Toronto launches new concert series live from empty music venues

The free City Hall Spotlight series kicks off on January 14 with Lido Pimienta at the Phoenix Concert Theatre and continues weekly until May

In the early days of the COVID-19 pandemic, as musicians struggled to replace their abruptly cancelled revenue from shows, the city launched a virtual version of its City Hall Live Toronto concert series to help local artists fill the void.

It’s a new year and Toronto’s musicians and music venues continue to struggle amidst the pandemic. And so, the city is launching a new Toronto concert series called City Hall Live Spotlight.

Where the original series took place at lunchtime and featured mostly self-recorded laptop and phone performances (as was the style at the time), this new series will feature professionally shot and recorded concerts live from local music venues – many of which, shuttered since March, have now embraced livestreaming. All the musicians and music venues will be compensated for the shows.
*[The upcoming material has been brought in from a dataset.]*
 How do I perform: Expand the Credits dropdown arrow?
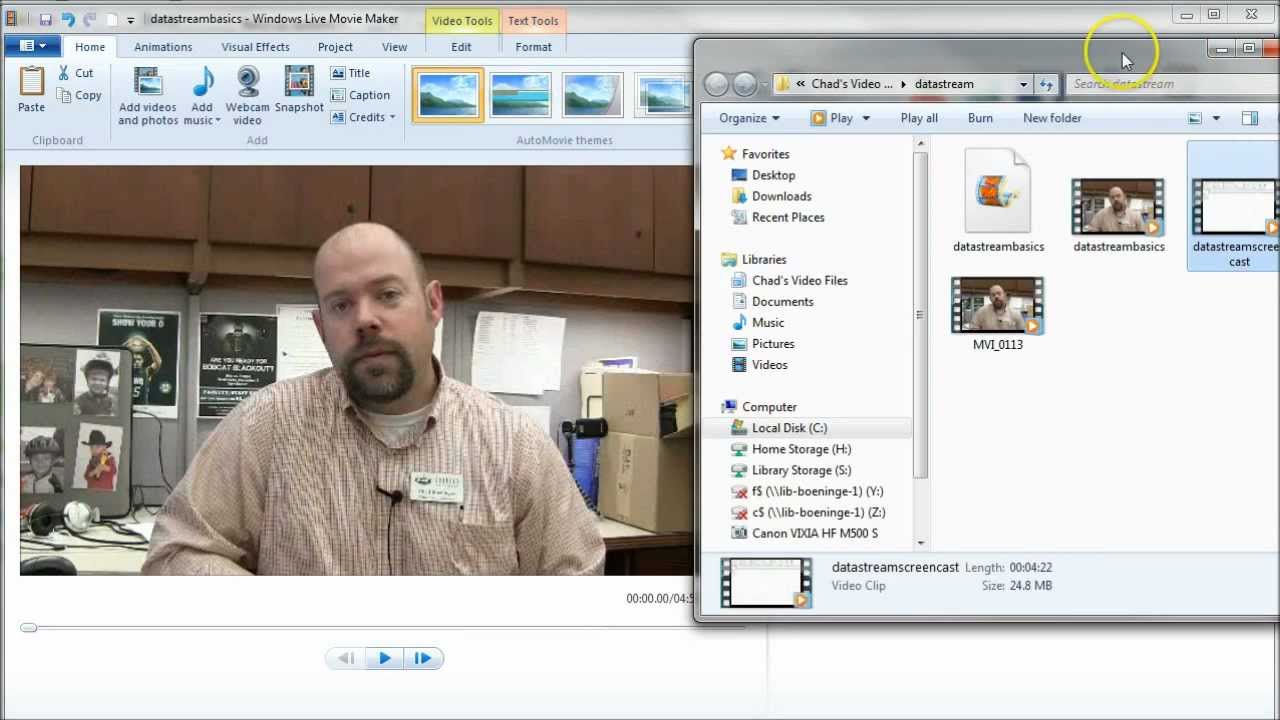[x=392, y=117]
The series kicks off on Thursday, January 14 at 7:30 pm with Lido Pimienta performing live from the Phoenix Concert Theatre. That will be followed with Little Magic Sam at the Dakota Tavern on January 21, Vi at Hole In The Wall on January 28 with and Azalyne at Poetry Jazz Café on February 4.

The series will run weekly on Thursday nights through May with a total of 25 concerts overall. There will be double bills on the first Thursday of each month.

The concerts will be free and they’ll stream live on Facebook and on HappinApp, a new Toronto-based livestreaming platform. Like last time, viewers can also choose to make donations to Unison Benevolent Fund, which supports music industry workers in crisis.

“During the COVID-19 pandemic, opportunities for paid performances have been few and far between for Toronto musicians and music industry businesses,” says city councillor Brad Bradford, who recently took over for Joe Cressy as chair of the Toronto Music Advisory Committee. “Like many Toronto businesses and residents, it is critical for us to support this industry now so that it has a future.”

The city also encourages you to order takeout from a restaurant on its online directory and make a night of it.